The luxurious Boeing 747-400, equipped with all the latest inflight gadgetry such as skyphone and airshow, joined the fleet in the nineties.

Every one of these aeroplanes had a personality. They were as individualistic as the men who flew them.

Some were docile and had endearing traits, others were willful, lively and had a mind of their own. Their quirks and peculiarities were the rage and despair of pilots and engineers.

Today, everyone remembers them with affection like old friends.

As Ernest K.Gann says in his 'Fate is the Hunter': "The only characteristic all airliners share is that... upon proper urging they are normally capable of leaving the earth's surface. Otherwise the various types, regardless of their natural origin are as individual as breeds of animals. air india,air tickets to india,air india flight,air india office,air fares to india,air india flight schedule

"The Stinson A is thought of as wanting a firm hand else it can very quickly prove more treacherous than an unfanged cobra.. In contrast, the DC-3 is an amiable cow grazing placidly in the higher-pasturelands, marvellously forgiving of the most clumsy pilot. Its immediate predecessor, the DC-2, is not such a docile beast, although from a distance the unknowing can easily mistake one for the other."
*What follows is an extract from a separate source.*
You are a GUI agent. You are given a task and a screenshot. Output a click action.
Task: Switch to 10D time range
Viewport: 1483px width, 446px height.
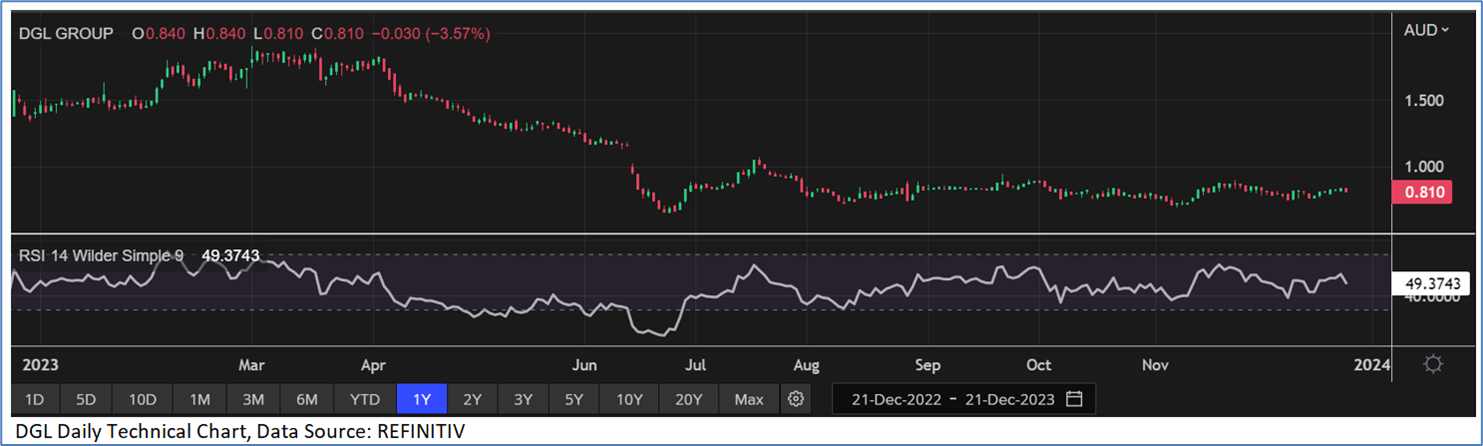click(142, 399)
Gann's instructor on the DC-2 described it in this way : "You won't have any trouble in the air, she flies sweetly enough. But a DC-2 on the ground has ideas of its own.. Never get the idea you know how to land a DC-2. You may make fifty perfect landings and the fifty-first will humble you for weeks afterwards.

"These are stiff-legged brutes and once they start bounding, you had better shove the nose down hard or you'll continue the gallop until you fall off on a wing or run clear out of field".

When you see them now, they look like sweet little birds. Their voices muted, relics of a by-gone era, incapable of causing anxious moments to any pilot or engineer, remnants of history to remind us of the successive milestones in the history of Air-India.

These magnificent flying machines are Air-India's history. Look at each of them now, especially the pre-war types, and try to imagine them in their true setting.

Aircraft designed with extra room space per passenger. Aeroplanes equipped with the most modern entertainment options and airshow.